Digitalisasi dan Pemberdayaan Keluarga
Senada dengan hal tersebut, Ketua IAD Wilayah Sumut, Ny. Tiurmaida Harli Siregar, menyoroti tanggung jawab ganda yang diemban anggota IAD. Selain mengurus rumah tangga, anggota IAD dituntut berperan aktif dalam pemberdayaan ekonomi dan peningkatan akses pendidikan serta kesehatan keluarga.
Ny. Tiurmaida juga mendorong modernisasi administrasi melalui digitalisasi agar tercipta tata kelola organisasi yang transparan dan efisien.
“Sebagai Dharmakarini, harus mampu mengemban tanggung jawab dalam rumah tangga namun tetap mendukung penuh tugas kedinasan suami,” ujarnya.
Motivasi dari Pakar Komunikasi
Untuk memperkuat mentalitas anggota, IAD Sumut menghadirkan Pakar Komunikasi dan Motivator Nasional, Dr. Aqua Dwipayana. Dalam sesi motivasinya, ia menekankan tiga poin utama bagi organisasi perempuan di lingkungan Kejaksaan:
* Kesederhanaan: Menjaga marwah institusi dengan tidak pamer kemewahan.
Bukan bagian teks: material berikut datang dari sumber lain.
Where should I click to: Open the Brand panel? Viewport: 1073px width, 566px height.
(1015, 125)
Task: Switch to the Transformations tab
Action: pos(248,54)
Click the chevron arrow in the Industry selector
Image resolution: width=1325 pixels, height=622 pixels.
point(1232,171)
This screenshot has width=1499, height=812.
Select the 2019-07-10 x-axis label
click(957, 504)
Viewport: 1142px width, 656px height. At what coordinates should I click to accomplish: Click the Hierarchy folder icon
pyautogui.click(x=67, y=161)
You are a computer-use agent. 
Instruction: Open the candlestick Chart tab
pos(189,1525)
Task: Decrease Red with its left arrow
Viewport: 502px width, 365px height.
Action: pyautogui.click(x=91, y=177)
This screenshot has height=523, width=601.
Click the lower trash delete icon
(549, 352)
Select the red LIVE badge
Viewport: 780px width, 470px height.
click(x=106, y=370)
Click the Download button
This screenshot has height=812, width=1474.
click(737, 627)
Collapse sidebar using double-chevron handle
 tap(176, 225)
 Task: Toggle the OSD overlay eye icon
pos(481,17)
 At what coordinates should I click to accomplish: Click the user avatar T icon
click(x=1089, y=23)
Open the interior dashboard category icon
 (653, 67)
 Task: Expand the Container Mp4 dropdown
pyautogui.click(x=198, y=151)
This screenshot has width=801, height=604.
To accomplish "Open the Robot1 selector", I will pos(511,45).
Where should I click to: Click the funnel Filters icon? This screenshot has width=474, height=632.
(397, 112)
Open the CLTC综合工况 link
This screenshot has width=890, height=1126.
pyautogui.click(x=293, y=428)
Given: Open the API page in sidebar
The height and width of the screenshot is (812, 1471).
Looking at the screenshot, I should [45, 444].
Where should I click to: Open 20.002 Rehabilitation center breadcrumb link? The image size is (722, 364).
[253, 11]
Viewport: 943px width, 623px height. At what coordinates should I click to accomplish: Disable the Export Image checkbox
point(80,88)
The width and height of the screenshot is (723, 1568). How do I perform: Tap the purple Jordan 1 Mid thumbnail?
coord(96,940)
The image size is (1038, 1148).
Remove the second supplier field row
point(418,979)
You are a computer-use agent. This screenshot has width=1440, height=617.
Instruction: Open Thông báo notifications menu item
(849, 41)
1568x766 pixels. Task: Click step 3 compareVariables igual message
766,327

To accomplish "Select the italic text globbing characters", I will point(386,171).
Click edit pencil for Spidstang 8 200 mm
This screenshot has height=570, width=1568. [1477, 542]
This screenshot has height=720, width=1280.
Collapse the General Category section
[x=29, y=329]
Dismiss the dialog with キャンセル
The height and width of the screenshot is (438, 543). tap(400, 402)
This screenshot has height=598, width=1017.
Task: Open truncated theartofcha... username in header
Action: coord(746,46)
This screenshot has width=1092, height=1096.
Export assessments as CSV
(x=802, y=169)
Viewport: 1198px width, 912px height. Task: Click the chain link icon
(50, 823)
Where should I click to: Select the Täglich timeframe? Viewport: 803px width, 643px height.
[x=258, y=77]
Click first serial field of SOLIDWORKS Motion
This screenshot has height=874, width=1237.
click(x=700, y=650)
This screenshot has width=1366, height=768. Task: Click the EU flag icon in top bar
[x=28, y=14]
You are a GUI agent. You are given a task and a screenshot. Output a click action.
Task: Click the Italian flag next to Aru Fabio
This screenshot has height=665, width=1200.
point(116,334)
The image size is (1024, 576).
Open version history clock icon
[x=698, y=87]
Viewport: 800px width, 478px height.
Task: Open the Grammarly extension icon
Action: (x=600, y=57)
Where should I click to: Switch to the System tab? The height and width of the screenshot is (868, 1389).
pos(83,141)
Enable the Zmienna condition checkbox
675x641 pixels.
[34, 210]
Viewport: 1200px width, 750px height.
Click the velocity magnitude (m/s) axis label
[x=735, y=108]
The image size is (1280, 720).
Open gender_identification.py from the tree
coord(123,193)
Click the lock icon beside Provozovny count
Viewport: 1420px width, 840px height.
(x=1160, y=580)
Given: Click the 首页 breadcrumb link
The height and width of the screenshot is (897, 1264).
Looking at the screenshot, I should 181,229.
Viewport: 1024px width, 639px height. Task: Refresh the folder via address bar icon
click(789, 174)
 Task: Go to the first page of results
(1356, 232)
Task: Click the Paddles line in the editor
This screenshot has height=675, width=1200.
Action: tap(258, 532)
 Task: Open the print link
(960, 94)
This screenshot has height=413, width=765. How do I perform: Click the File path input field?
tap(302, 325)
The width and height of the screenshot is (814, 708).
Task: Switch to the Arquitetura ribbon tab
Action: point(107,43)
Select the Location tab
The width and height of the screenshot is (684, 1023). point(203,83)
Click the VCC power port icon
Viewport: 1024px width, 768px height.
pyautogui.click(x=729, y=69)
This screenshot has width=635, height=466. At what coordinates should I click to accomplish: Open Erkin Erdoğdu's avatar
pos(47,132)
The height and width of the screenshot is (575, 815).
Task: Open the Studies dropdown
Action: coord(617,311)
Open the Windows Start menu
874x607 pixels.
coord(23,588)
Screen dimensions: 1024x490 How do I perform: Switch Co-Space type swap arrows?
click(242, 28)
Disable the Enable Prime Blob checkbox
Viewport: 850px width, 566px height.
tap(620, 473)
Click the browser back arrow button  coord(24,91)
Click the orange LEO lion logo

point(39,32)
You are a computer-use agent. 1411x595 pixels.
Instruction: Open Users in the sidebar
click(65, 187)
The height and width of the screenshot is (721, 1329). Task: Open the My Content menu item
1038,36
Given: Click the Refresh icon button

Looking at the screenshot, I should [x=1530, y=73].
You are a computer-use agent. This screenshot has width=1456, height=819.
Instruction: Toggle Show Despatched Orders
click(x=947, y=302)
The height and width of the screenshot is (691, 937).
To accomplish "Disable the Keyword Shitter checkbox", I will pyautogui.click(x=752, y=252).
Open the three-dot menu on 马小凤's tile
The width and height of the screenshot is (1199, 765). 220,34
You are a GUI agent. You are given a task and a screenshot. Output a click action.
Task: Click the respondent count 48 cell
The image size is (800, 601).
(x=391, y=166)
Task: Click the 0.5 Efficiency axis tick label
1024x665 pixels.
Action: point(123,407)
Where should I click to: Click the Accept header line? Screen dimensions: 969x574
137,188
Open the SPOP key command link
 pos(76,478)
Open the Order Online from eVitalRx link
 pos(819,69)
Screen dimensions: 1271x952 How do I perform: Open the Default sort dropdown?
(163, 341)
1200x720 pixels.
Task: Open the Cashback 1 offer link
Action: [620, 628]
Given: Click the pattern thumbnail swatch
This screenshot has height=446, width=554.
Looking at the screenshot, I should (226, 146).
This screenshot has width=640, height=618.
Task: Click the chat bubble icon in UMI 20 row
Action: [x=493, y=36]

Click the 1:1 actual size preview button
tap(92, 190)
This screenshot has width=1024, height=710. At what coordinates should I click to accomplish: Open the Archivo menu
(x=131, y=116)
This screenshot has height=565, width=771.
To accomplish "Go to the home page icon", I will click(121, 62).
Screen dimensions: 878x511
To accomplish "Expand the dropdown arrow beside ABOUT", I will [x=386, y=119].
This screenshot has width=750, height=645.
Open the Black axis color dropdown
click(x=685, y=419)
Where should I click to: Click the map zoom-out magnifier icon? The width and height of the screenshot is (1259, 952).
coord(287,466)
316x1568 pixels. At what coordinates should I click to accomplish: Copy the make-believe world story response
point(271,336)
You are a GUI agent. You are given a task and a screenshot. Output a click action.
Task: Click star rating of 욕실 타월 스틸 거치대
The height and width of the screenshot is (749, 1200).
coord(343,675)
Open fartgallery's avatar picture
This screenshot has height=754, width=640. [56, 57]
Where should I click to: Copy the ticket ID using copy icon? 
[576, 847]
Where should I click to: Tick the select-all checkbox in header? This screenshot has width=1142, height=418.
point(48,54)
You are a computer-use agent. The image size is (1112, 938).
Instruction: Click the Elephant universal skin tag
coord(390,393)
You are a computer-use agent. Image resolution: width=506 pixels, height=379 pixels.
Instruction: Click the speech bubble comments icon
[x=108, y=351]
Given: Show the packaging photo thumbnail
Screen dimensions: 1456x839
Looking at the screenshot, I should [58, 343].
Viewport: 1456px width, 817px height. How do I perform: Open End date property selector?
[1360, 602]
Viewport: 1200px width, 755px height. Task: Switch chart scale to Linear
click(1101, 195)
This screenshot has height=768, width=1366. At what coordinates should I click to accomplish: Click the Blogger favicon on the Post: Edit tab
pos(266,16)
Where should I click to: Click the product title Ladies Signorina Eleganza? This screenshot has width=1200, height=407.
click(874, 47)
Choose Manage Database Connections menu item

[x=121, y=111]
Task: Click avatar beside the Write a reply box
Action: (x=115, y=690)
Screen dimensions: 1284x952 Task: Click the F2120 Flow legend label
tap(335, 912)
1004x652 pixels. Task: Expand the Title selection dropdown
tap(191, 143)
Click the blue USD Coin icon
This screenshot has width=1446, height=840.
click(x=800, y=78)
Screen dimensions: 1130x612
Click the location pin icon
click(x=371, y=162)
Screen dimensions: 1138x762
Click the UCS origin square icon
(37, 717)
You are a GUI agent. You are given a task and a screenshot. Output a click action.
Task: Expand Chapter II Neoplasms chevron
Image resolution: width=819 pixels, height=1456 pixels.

* Manajemen Waktu: Menyeimbangkan peran domestik dan organisasi.
* Dukungan Moral: Menjadi pilar emosional yang stabil bagi suami dalam menjalankan tugas negara.
Promosi UMKM dan Gelar Budaya
Acara tidak hanya diisi dengan pengarahan formal, tetapi juga dimeriahkan dengan Pergelaran Inovasi UMKM. Setiap pengurus daerah menampilkan jajanan khas daerah masing-masing dari seluruh penjuru Sumatera Utara.
Kegiatan ini ditutup dengan pertunjukan karya seni dari anggota IAD, yang bertujuan mempromosikan potensi ekonomi kreatif lokal serta mempererat silaturahmi antar pengurus wilayah. (BM-red).